Tender homemade scones are one my favorite guilty pleasures, particularly when they’re made with fresh berries. This version, an adaptation of my go-to scone recipe, is made with fresh strawberries, which are chopped and then gently kneaded into the dough. Since the strawberries are sweet, I also added lime zest to the dough, and topped the scones with a tangy lime glaze. If you want to have these on hand to bake at will, freeze the unbaked scones on a baking sheet, uncovered, for 15 minutes, then transfer them to a sealable freezer bag and freeze until ready to bake (up to 2 months). A strong cup of Earl Grey tea is an ideal match for these buttery treats.
Makes 8 scones
- 6 tablespoons (85 grams) cold unsalted butter, cut into ½-inch cubes
- 2 cups (260 grams) all-purpose flour
- 1/3 cup (66 grams) granulated sugar
- 2 1/2 teaspoons baking powder
- 1/2 teaspoon fine sea salt
- 2 teaspoons finely grated lime zest
- ¾ cup plus 2 tablespoons (203 grams) heavy cream, plus another 1 tablespoon (14 grams) for brushing tops
- 1 cup (140 grams) coarsely chopped strawberries (wash and hull before slicing)
- Turbinado sugar, for sprinkling
Lime Drizzle Glaze:
- 1 cup plus 2 tablespoons (129 grams) confectioners’ sugar, sifted
- 2 tablespoons (30 grams) freshly squeezed lime juice
Make the scones:
- Place the butter cubes in the freezer for 15 minutes.
- Preheat oven to 400°F. Line a baking sheet with parchment paper or a silicone baking mat.
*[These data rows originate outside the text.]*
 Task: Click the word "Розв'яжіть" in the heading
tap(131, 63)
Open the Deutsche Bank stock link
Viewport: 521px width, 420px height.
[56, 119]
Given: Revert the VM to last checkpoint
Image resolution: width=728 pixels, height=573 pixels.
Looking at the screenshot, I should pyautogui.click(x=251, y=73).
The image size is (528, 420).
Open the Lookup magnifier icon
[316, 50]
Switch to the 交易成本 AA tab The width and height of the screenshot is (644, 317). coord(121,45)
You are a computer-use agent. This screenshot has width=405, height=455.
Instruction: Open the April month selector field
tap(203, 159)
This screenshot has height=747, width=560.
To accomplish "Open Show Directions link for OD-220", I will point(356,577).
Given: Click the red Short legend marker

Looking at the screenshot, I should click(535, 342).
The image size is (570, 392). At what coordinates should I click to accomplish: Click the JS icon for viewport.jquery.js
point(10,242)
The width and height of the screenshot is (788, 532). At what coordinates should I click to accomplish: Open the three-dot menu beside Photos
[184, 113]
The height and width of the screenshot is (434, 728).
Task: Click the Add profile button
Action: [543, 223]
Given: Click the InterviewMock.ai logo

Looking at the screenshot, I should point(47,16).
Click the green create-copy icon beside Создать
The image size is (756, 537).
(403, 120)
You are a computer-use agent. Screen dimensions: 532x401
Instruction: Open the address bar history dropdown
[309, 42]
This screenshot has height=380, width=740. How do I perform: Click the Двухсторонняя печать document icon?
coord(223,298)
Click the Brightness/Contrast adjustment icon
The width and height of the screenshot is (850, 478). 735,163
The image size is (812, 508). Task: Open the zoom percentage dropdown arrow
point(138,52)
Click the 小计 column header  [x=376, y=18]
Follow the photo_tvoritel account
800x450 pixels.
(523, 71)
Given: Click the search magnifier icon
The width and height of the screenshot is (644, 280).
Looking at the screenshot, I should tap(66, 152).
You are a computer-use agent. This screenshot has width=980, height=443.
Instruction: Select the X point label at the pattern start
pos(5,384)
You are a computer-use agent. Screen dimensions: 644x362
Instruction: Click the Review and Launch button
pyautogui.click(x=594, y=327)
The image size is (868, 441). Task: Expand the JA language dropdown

- In the bowl of a food processor, combine the flour, sugar, baking powder, salt and lime zest and pulse until blended. Add the cold butter cubes and process until the mixture forms coarse crumbs. Turn the mixture into a medium bowl and form a well in the center. Add the ¾ cup plus 2 tablespoons (203 grams) of cream to the center of the well and, using a rubber spatula or Danish whisk, gradually stir the flour mixture into the liquid. Add the chopped strawberries and gently knead the dough very lightly just a few times, until it comes together in a rough ball (the berries may get a bit smashed, but this will just make the scones more flavorful). Transfer the dough to a lightly floured work surface and gently pat it into an 8-inch round. Using a chef’s knife, cut the round into 8 wedges and arrange them on the prepared baking sheet, spacing them at least 1 inch apart. Brush the scones with the remaining 1 tablespoon (14 grams) of cream and sprinkle with turbinado sugar. Bake the scones for 18 to 22 minutes, until light golden brown on top and around the edges of the base. Let the scones cool on the baking sheet, set on a wire rack, for 10 minutes, then transfer them to the rack and cool completely.
Make the glaze:
- In a medium bowl, whisk together the sifted confectioners’ sugar and the lime juice until smooth and lump free. Scrape the glaze into a squeeze bottle or small, sealable plastic bag (if using the bag, seal it). Place the rack with the scones on it on top of a parchment paper-lined baking sheet. Drizzle the glaze over each scone, using all the glaze. Let the glaze set for 10 minutes before serving the scones.